Before you finish, make sure each line of the records has been retyped exactly.

Stored data entries
━━━━━━━━━━━━━━━━━━━━━━━━━━━━━━

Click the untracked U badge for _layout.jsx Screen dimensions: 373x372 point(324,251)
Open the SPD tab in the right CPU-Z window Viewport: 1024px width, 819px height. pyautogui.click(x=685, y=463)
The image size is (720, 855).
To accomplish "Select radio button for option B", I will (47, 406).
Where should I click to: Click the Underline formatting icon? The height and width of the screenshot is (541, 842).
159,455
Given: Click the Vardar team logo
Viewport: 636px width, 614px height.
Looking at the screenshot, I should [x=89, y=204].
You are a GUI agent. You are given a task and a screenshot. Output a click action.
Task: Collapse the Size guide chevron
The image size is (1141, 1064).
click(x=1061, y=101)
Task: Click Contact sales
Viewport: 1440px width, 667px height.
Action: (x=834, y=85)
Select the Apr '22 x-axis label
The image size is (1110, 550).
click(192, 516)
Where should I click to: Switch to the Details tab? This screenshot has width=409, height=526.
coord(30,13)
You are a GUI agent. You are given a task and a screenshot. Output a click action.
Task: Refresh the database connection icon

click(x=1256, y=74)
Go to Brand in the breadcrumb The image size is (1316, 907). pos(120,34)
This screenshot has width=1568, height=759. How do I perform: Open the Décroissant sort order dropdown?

━━━━━━━━━━━━━━━━━━━━━━━━━━━━━━

SOLUTION TO THIS TASK.
Click the untracked U badge for _layout.jsx Screen dimensions: 373x372 point(324,251)
Open the SPD tab in the right CPU-Z window Viewport: 1024px width, 819px height. pyautogui.click(x=685, y=463)
The image size is (720, 855).
To accomplish "Select radio button for option B", I will (47, 406).
Where should I click to: Click the Underline formatting icon? The height and width of the screenshot is (541, 842).
159,455
Given: Click the Vardar team logo
Viewport: 636px width, 614px height.
Looking at the screenshot, I should [x=89, y=204].
You are a GUI agent. You are given a task and a screenshot. Output a click action.
Task: Collapse the Size guide chevron
The image size is (1141, 1064).
click(x=1061, y=101)
Task: Click Contact sales
Viewport: 1440px width, 667px height.
Action: (x=834, y=85)
Select the Apr '22 x-axis label
The image size is (1110, 550).
click(192, 516)
Where should I click to: Switch to the Details tab? This screenshot has width=409, height=526.
coord(30,13)
You are a GUI agent. You are given a task and a screenshot. Output a click action.
Task: Refresh the database connection icon

click(x=1256, y=74)
Go to Brand in the breadcrumb The image size is (1316, 907). pos(120,34)
This screenshot has width=1568, height=759. How do I perform: Open the Décroissant sort order dropdown?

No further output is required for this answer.